### Отрывок текста ###

Но для ученых, чьи должности в Европе или Америке постоянны, а репутация настолько надежна, что позволяет не испытывать проблем с получением грантов, вряд ли привлекательной станет перспектива переезда в Россию «на ПМЖ». Здесь ведь не следует также забывать семейных обстоятельств, детей, привыкших к американским/немецким/французским школам, и т.д.
Вместе с тем я бы хотел несколько раскрасить привычную для многих людей черно-белую дихотомию «наш — эмигрант». Мы ведь живем в «глобальном» мире. Наиболее активное население нашей планеты очень мобильно. Это у нас нормальным считается, что человек рождается, ходит в школу, женится, работает и умирает в одном и том же городе. А в российской науке, кстати, до сих пор закреплен шаблон, что молодой человек приходит в лабораторию Х научного института, получает некоторую тему для дипломной работы, затем эта тема перерастает в тему его аспирантуры, затем он становится научным сотрудником, все еще долбя эту тему, постепенно поднимается по лестнице научных степеней и, если он способен, а иногда и без этого, в конце концов «наследует» свою родную лабораторию после ухода на пенсию предыдущего руководителя.

### Исходные материалы ###

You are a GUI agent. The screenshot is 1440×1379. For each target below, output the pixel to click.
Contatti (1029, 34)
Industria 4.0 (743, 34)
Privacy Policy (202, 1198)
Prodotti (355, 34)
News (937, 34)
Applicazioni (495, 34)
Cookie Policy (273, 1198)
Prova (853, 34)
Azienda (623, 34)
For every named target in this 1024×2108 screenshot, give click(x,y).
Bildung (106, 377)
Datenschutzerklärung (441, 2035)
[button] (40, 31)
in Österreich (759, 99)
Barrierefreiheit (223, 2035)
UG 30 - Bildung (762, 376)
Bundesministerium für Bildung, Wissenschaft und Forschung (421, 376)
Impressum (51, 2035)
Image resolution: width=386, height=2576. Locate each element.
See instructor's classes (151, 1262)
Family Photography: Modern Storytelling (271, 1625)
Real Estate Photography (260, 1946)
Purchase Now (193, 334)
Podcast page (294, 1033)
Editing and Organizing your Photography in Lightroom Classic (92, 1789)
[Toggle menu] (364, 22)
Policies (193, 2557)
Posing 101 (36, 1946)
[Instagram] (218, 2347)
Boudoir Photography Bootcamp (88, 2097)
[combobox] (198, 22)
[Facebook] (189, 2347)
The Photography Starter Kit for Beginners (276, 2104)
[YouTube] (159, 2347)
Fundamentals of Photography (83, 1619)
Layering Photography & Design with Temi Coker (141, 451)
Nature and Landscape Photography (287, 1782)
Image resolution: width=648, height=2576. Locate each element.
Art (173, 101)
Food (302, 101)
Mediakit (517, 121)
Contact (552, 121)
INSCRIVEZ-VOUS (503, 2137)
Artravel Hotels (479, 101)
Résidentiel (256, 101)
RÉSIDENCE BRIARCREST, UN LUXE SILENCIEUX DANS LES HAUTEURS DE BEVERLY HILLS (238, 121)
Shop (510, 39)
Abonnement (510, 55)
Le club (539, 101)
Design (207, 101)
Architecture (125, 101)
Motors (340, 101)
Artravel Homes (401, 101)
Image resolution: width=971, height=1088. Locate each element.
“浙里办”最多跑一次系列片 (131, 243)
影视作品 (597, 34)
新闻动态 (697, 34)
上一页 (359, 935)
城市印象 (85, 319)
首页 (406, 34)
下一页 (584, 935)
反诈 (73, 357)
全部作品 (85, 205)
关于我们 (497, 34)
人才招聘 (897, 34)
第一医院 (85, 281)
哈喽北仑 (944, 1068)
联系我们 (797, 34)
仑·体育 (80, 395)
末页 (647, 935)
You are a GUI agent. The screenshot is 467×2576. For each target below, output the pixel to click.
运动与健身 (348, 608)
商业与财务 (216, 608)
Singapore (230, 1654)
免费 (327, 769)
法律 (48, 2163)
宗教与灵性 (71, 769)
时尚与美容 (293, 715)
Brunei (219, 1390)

###

> _Задание_
Воспроизведите дословно весь отрывок о переезде учёных в Россию.

> _Ваше решение_
Но для ученых, чьи должности в Европе или Америке постоянны, а репутация настолько надежна, что позволяет не испытывать проблем с получением грантов, вряд ли привлекательной станет перспектива переезда в Россию «на ПМЖ». Здесь ведь не следует также забывать семейных обстоятельств, детей, привыкших к американским/немецким/французским школам, и т.д.
Вместе с тем я бы хотел несколько раскрасить привычную для многих людей черно-белую дихотомию «наш — эмигрант». Мы ведь живем в «глобальном» мире. Наиболее активное население нашей планеты очень мобильно. Это у нас нормальным считается, что человек рождается, ходит в школу, женится, работает и умирает в одном и том же городе. А в российской науке, кстати, до сих пор закреплен шаблон, что молодой человек приходит в лабораторию Х научного института, получает некоторую тему для дипломной работы, затем эта тема перерастает в тему его аспирантуры, затем он становится научным сотрудником, все еще долбя эту тему, постепенно поднимается по лестнице научных степеней и, если он способен, а иногда и без этого, в конце концов «наследует» свою родную лабораторию после ухода на пенсию предыдущего руководителя.